Markets are weaker this morning on the back of a disappointing report on Chinese exports and lower commodity prices. Oil is down a buck and a half, while bonds and mortgage backed securities are a touch higher.

Euro credit default swaps are higher this morning after ISDA declared the Greek exchange offer a “credit event.” The next event in Greece will be the auction on Mar 19, which will set the payout price for the bonds. Since most holders tendered their bonds, it will be a low volume event which opens the door for manipulation.

With the Greece resolution in place, market participants will begin to focus on the next problem child, widely believed to be Portugal. Portuguese yields are 13.7%. That said, EURIBOR / OIS (a measure of stress in the banking system) has been tightening steadily since the beginning of the year, and is trading at 54 basis points after peaking at 100 basis points in Dec.

Pacific Capital Bancorp is being bought by Mitsubishi UFJ Financial, which is the first bank deal in what seems like forever.

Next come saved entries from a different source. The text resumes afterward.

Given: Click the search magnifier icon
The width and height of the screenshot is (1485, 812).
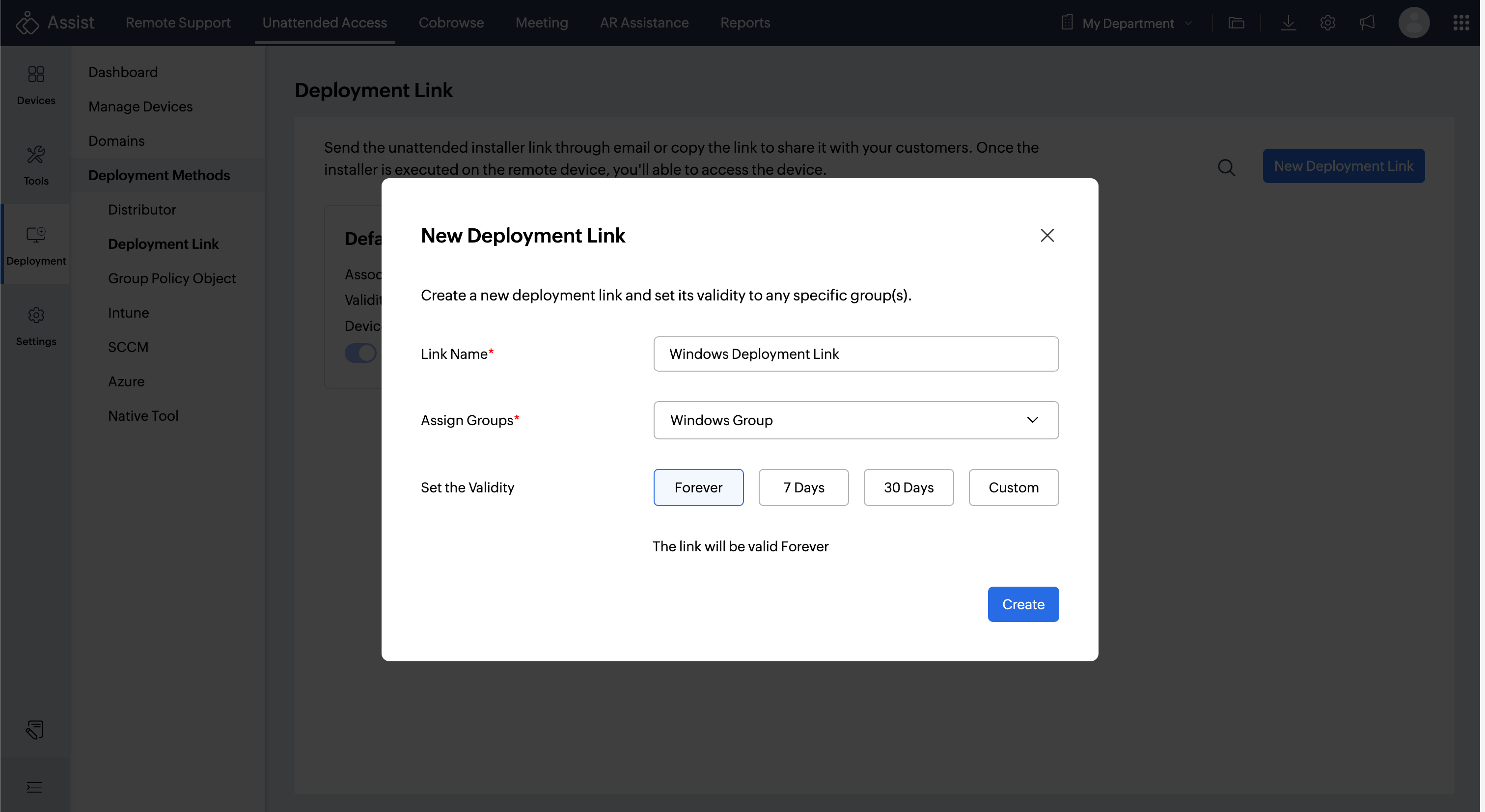Looking at the screenshot, I should (x=1226, y=168).
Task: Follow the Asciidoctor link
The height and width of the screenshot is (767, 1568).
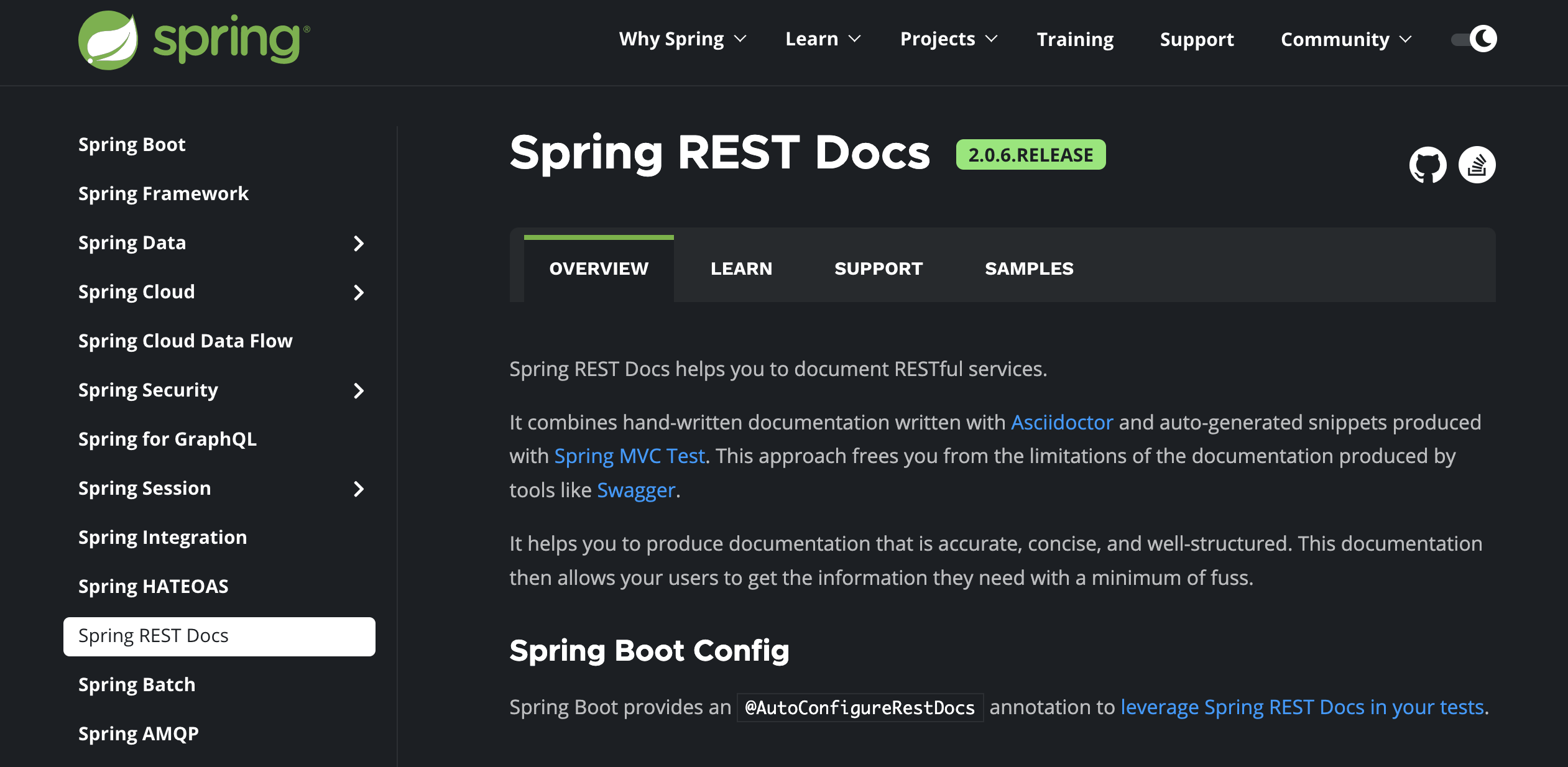Action: pyautogui.click(x=1062, y=423)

The king of data miners, Thomas (Flathead) Friedman has a column discussing the negative relationship between test scores and the percentage of GDP a country earns from natural resource extraction. In other words, if you don’t have a lot of natural resources (Taiwan, Japan), your students tend to do well, as opposed to, say, Saudi Arabia or Kuwait.  Columns like this always remind me of those “Vegas killer” betting systems you see advertised in fantasy football magazines in the late summer (always take the dog on Monday night, when the game is on artificial turf, and the NFC team won the Sunday night game…).  Correlation does not imply causation. Will our test scores go up if we stopped oil production in the US?  Of course not.